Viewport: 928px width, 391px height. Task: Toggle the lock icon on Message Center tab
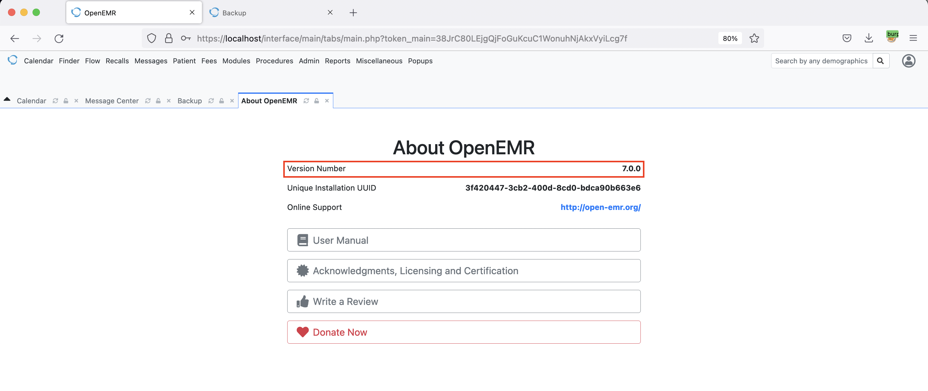[x=158, y=101]
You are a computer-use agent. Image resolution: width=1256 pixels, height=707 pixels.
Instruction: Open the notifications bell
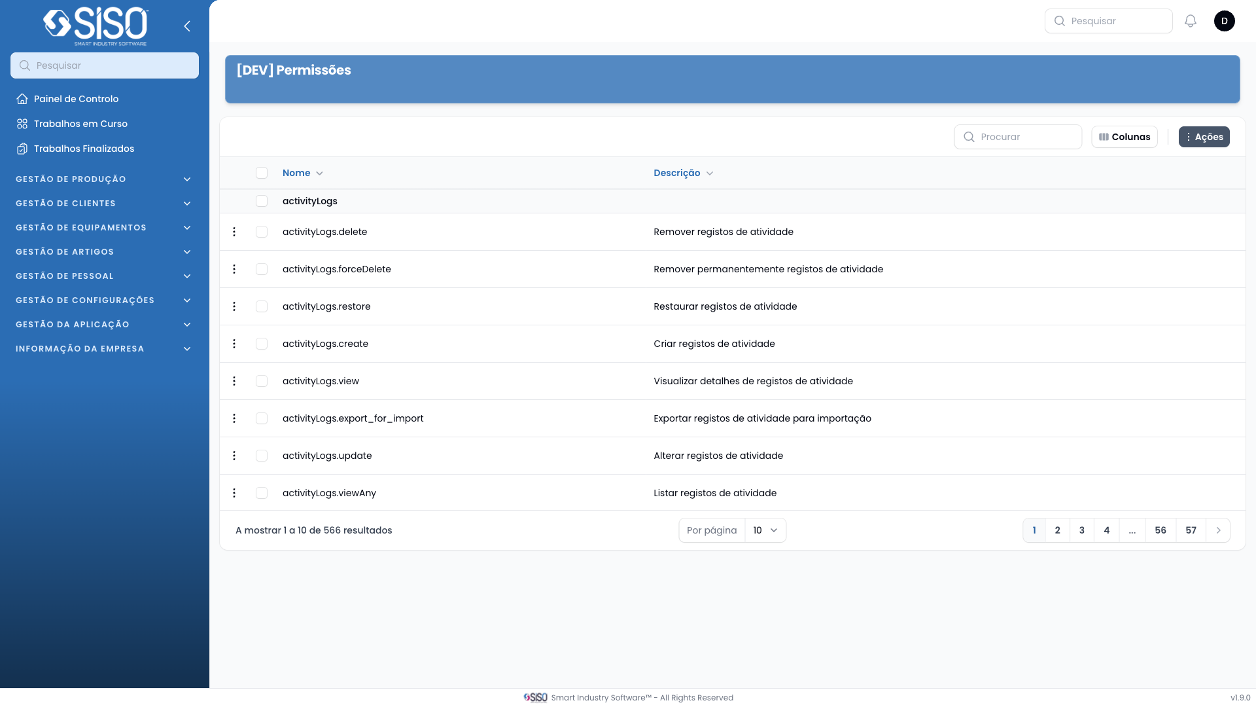click(1190, 21)
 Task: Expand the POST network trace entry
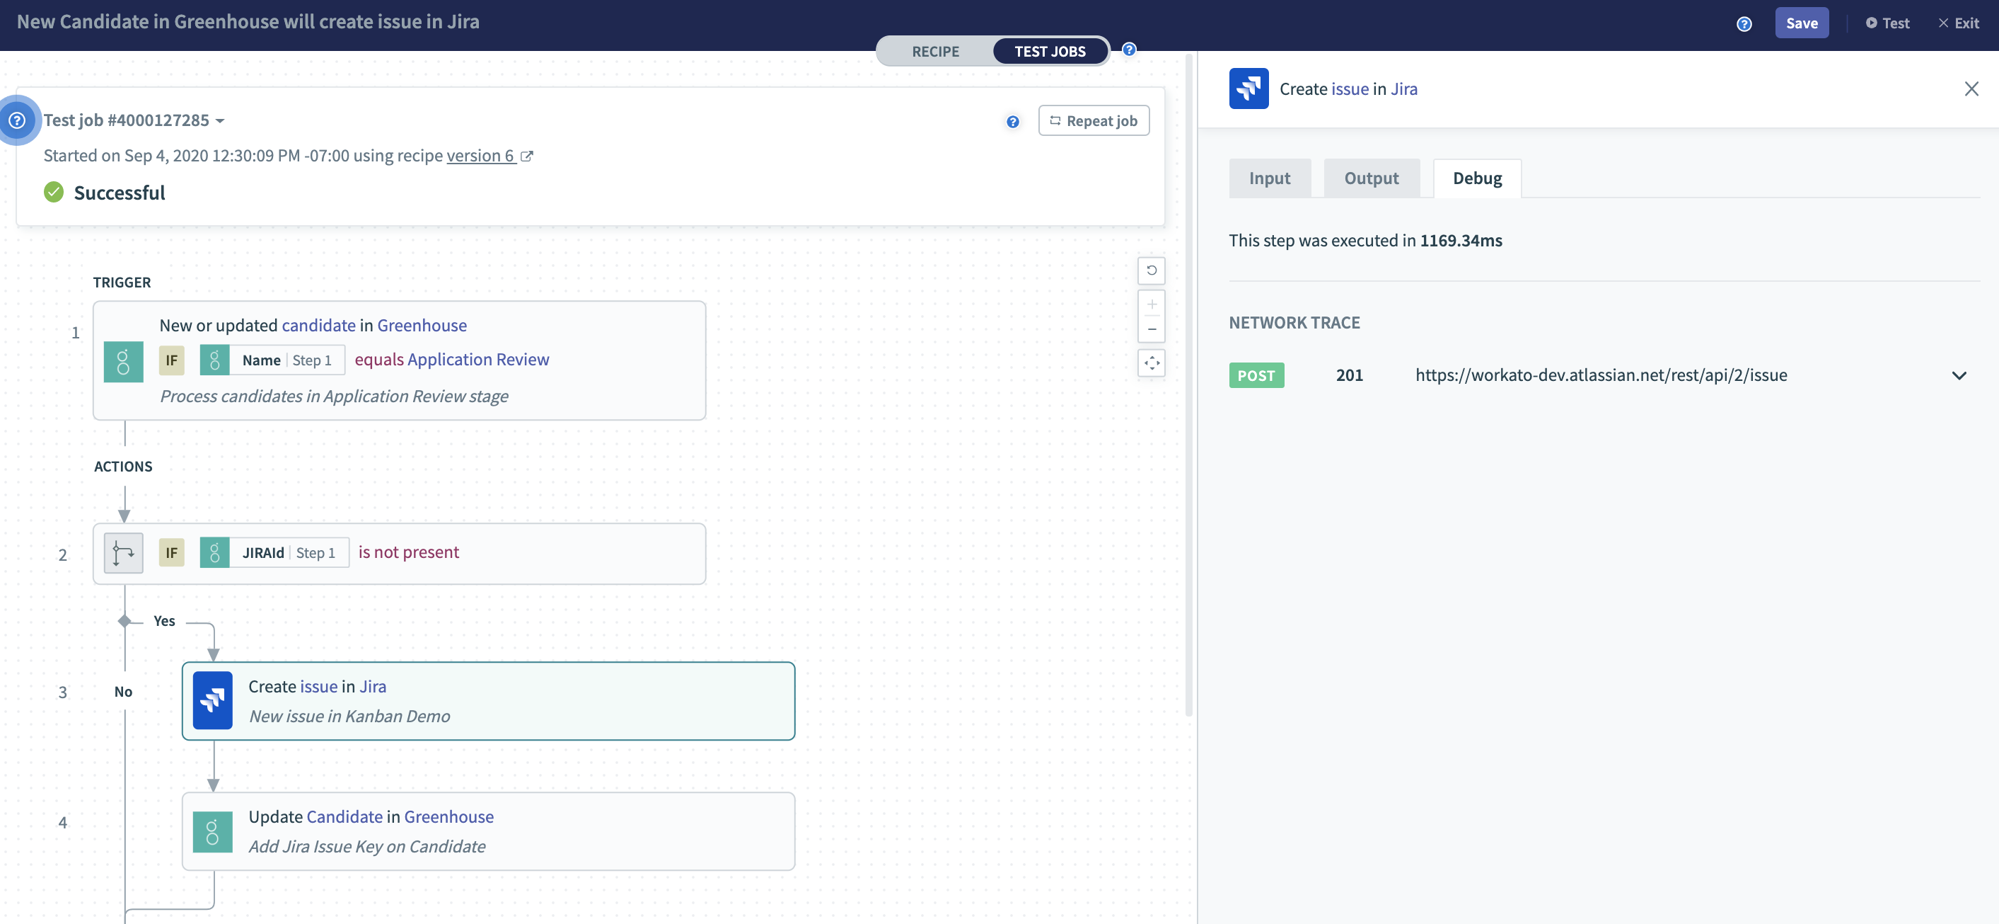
· · ·
# Work instructions
Copy out the data verbatim, with no pictures.

# Task result
Viewport: 928px width, 391px height. Task: Toggle the lock icon on Message Center tab
[x=158, y=101]
You are a computer-use agent. Image resolution: width=1256 pixels, height=707 pixels.
Instruction: Open the notifications bell
click(1190, 21)
 Task: Expand the POST network trace entry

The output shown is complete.